Which lines run from the line with "The height and" to the end of the entries? Write out exactly those, leaving out the pictures.

::::

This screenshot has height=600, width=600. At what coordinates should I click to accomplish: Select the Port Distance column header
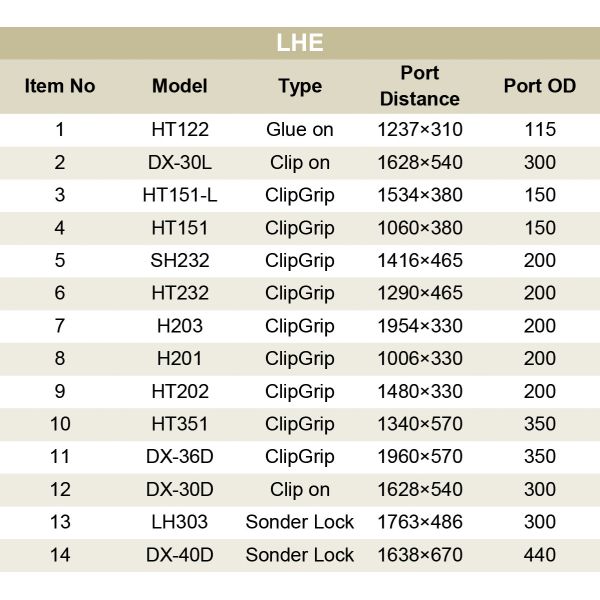tap(420, 86)
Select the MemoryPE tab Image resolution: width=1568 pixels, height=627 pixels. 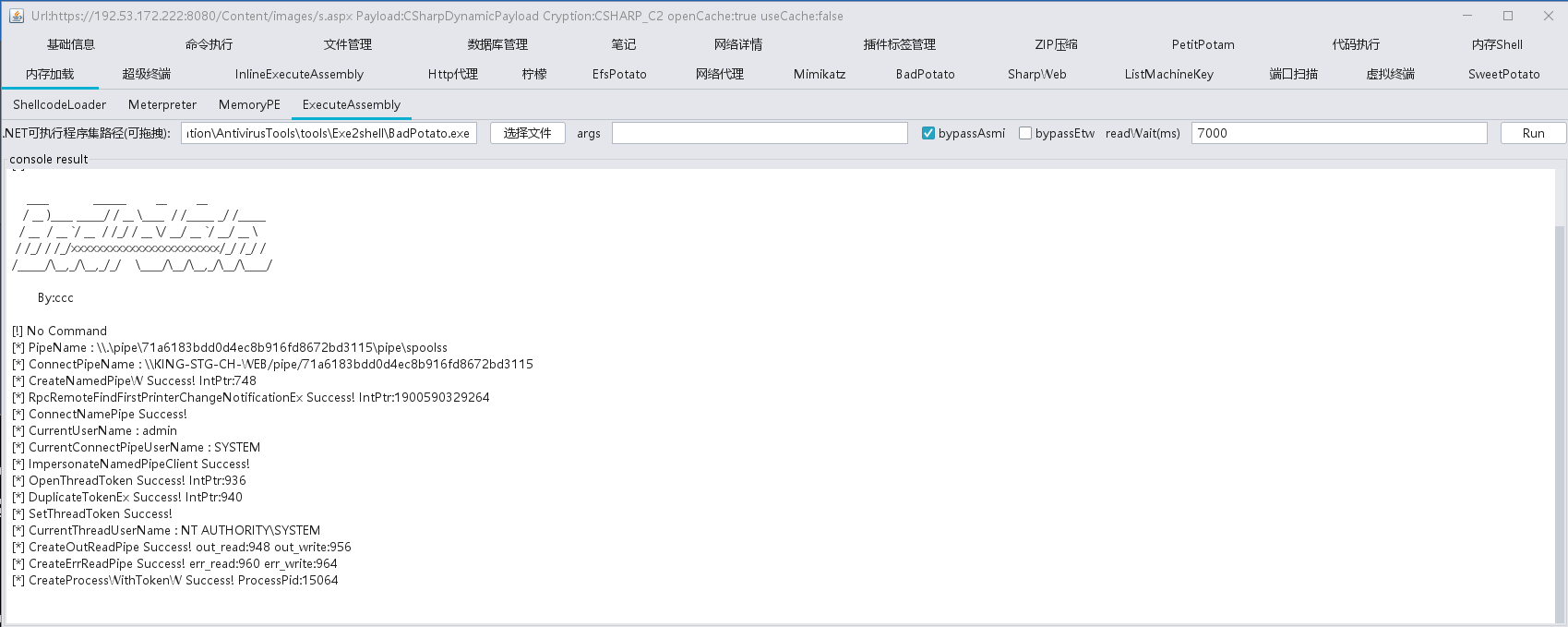tap(249, 104)
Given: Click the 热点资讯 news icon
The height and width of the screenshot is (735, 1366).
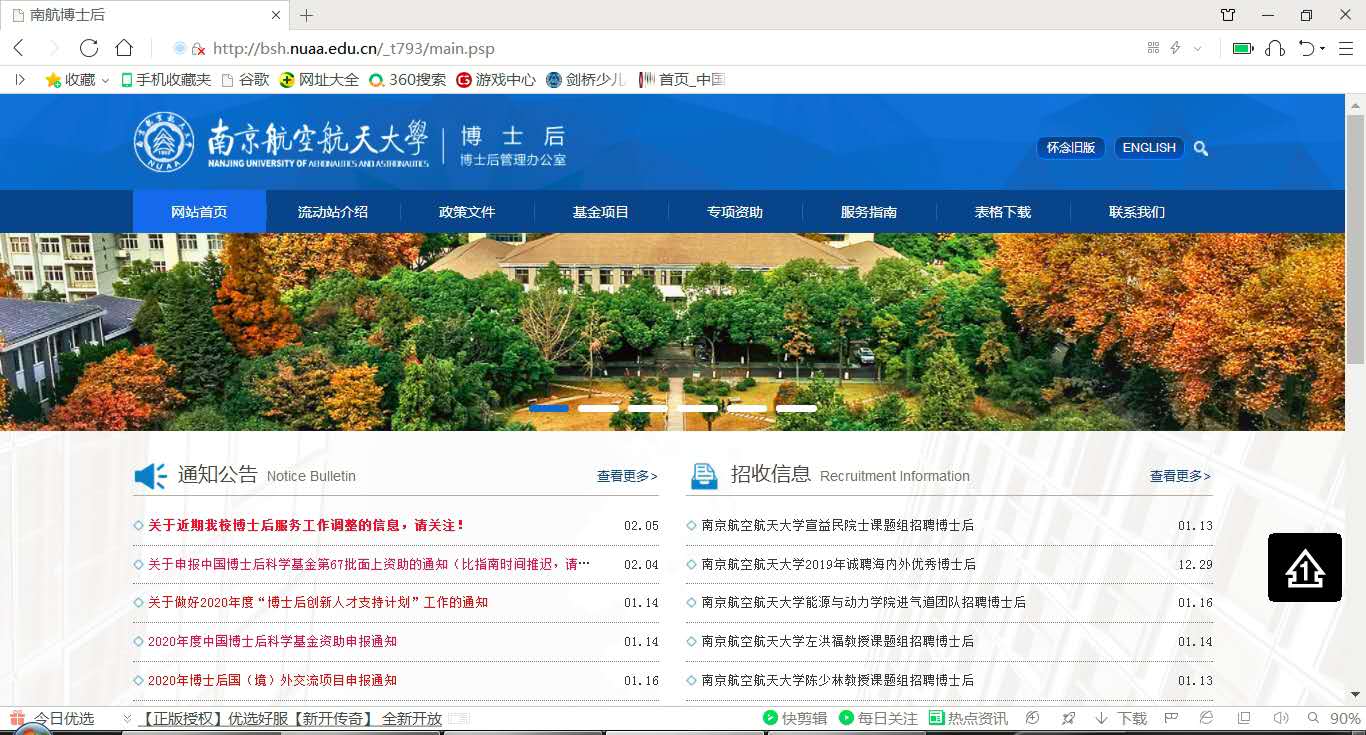Looking at the screenshot, I should point(967,718).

::::

### EXERCISE RESPONSE
The height and width of the screenshot is (735, 1366).
Looking at the screenshot, I should point(967,718).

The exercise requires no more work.